» **Given instruction**: Convert the listing below, from the line containing "The width and" through the end of the listing, into a JSON list of strings with one string per line. Skip blank lines and leave out the pictures.

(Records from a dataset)

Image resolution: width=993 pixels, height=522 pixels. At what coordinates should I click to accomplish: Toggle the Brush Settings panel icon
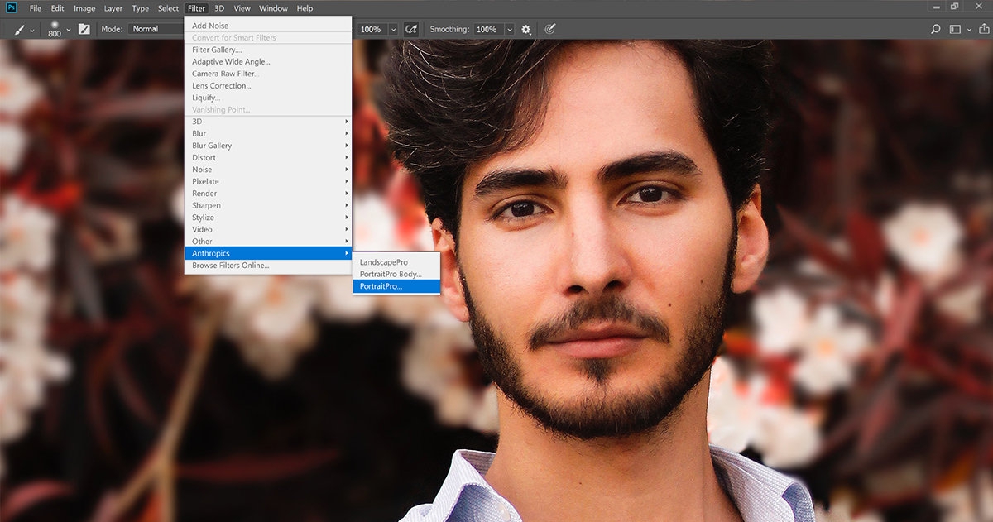click(84, 29)
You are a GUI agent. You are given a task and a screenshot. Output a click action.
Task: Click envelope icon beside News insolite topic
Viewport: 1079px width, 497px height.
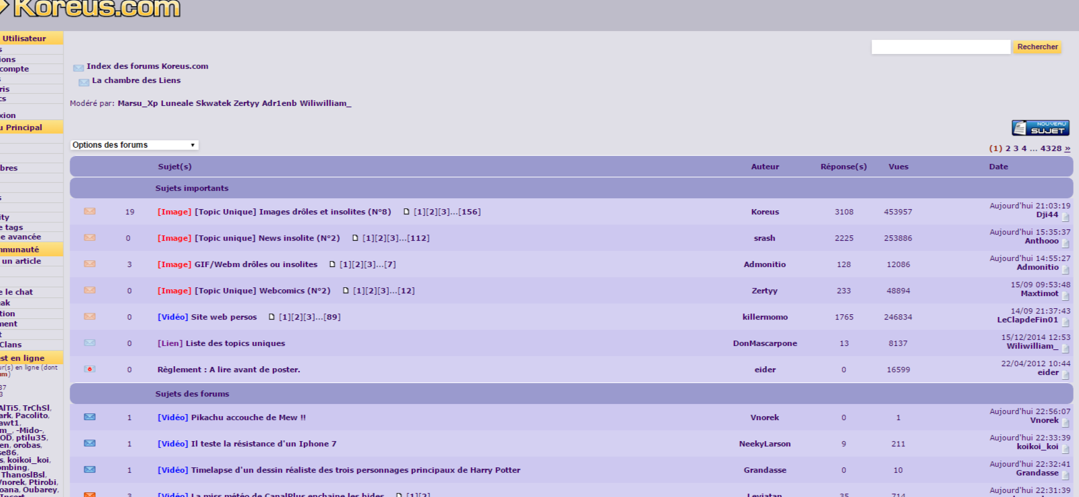click(x=90, y=237)
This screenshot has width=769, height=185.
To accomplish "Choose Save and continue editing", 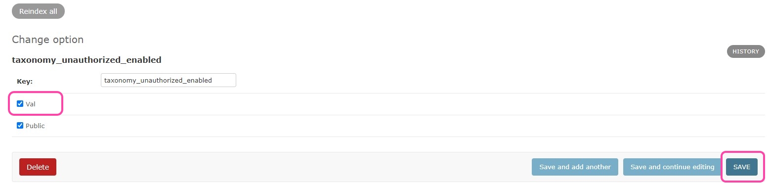I will point(672,167).
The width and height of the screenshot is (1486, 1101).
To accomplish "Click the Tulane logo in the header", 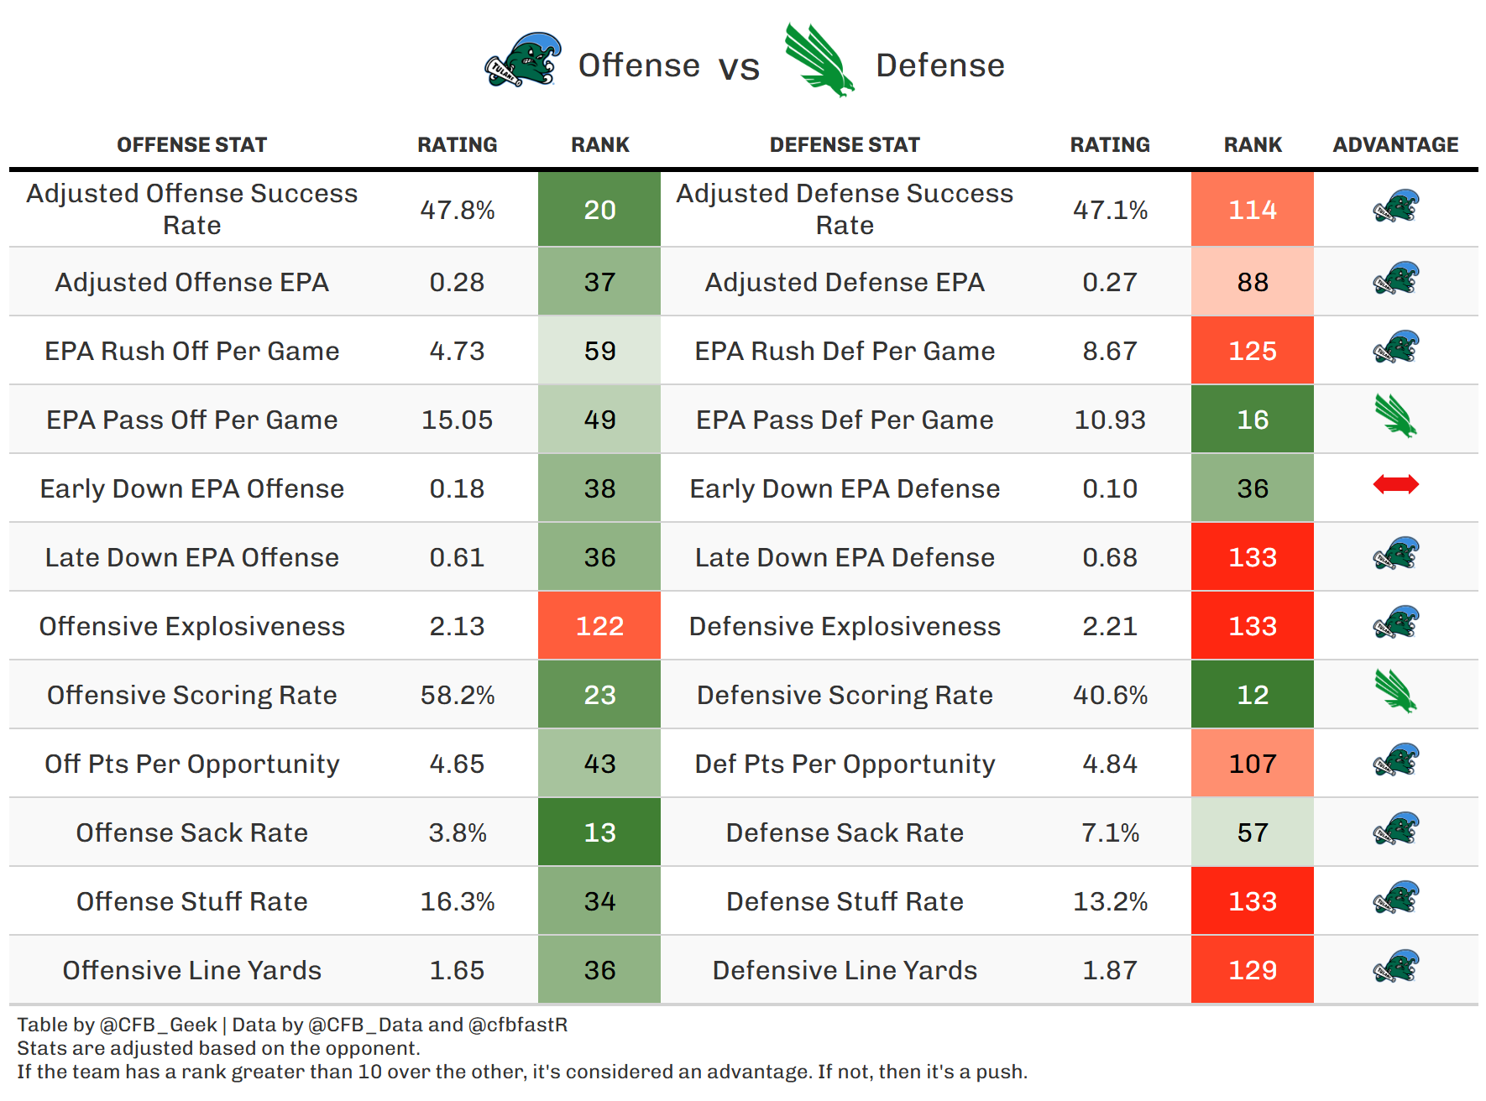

» **Solution to this exercise**:
[
  "The width and height of the screenshot is (1486, 1101).",
  "To accomplish \"Click the Tulane logo in the header\", "
]